Beitragvon Edith » 20.07.2007, 18:57

Liebes Forum,
mit dem Titel bin ich noch sehr unglücklich... aber dennoch, hier kommt eine kleine Geschichte.



An einem Tag
Edith Huber

Ich hätte Lust zu heiraten, sagte er.
Er sagte das einfach so in einen grauen Tag hinein, während wir einander gegenüber saßen und gerade noch über irgendeine Banalität gesprochen hatten, so banal, dass sie vergessen war sobald sie über die Lippen kam.
Vor lauter Verwunderung wusste ich nichts zu antworten. Und so setzte sich mein Erstaunen zu seiner Lust und wartete.
Es war eigenartig, wie wir da so saßen, plötzlich zu viert.

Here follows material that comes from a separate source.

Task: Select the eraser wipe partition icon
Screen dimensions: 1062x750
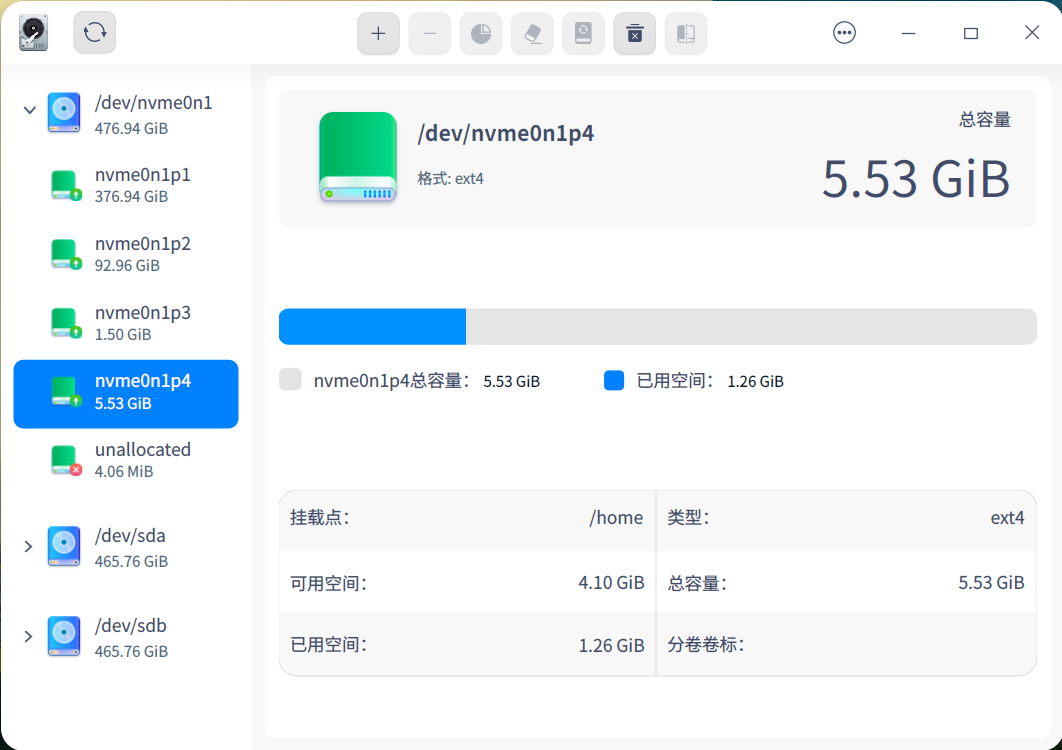Action: pyautogui.click(x=532, y=33)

Er schaute mich an und zog an seiner Zigarette, die rot aufglomm im schummrigen Licht der Kneipe. Der Rauch umgab uns wie Nebel, hüllte uns ein, schirmte uns ab.

Nichts hatte darauf hingedeutet, dass er ausgerechnet auf die Ehe Lust haben könnte statt auf eine Apfelschorle oder ein Bier.

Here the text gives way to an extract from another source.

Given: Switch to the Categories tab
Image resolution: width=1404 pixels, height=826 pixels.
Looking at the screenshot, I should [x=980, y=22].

Ich hätte Lust zu trinken, antwortete ich schließlich und betonte die Lust.
Aber er verstand nicht, was ich ihm damit begreiflich machen wollte, sondern schaute mich nur immer weiter an.

So saßen wir da und warteten darauf, dass die Nebel sich lichten würden.
Und als ich die dicke Kellnerin sah, winkte ich sie heran und bestellte einen Jägermeister.

Grau war der Tag nicht mehr.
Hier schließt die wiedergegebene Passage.